Седашева прижали к стенке, и он сознался, что прислан штабом по заданию английской разведки. При обыске у него в потайном кармане обнаружили чек на получение из Рештского отделения Британского банка десяти тысяч туманов. Седашева арестовали.

Спустя несколько дней генерал Баратов издал приказ, предписывавший энзелийскому коменданту выдавать отъезжающим денежное пособие.

— Да он с ума сошел! — воскликнул комендант. — Разве не знает, что мы еле концы с концами сводим?

— Прекрасно знает, — ответил Челяпин. — Просто хочет, чтобы солдаты схватили нас за горло.

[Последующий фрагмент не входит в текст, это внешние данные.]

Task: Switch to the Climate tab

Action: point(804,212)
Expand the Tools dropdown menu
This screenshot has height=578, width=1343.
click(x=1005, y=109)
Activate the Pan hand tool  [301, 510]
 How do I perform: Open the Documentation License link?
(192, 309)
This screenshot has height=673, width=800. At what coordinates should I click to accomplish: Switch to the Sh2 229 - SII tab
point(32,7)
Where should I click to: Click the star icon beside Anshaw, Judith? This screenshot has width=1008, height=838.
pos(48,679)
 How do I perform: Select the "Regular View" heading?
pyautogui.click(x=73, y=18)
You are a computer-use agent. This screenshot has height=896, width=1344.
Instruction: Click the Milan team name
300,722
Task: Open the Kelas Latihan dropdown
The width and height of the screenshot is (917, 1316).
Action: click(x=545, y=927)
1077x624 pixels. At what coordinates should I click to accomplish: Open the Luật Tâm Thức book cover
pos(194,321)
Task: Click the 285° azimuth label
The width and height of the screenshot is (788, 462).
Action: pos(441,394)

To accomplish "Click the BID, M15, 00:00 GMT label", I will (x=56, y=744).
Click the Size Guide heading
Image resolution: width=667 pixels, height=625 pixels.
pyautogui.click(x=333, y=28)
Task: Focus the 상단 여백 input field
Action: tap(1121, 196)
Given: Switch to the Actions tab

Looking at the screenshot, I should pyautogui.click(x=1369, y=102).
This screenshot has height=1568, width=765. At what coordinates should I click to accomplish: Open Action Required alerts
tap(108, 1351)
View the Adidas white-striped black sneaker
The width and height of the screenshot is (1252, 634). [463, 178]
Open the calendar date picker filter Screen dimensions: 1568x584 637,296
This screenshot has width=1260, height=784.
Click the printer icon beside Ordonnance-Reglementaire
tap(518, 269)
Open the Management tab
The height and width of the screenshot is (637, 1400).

— Да, хитер старый волк, — раздумчиво произнес Коломийцев. — Что будем делать?

— Пошлем во все роты и эскадроны телеграмму, что комендант Энзели деньгами не располагает, пусть требуют в штабе, — предложил девятнадцатилетний член ревкома, бывший горнист эскадрона Бабух.

— Правильное предложение! — поддержал Коломийцев. — А Баратова и начштаба Ласточкина вызвать в ревком для доклада, пусть отчитаются перед солдатами.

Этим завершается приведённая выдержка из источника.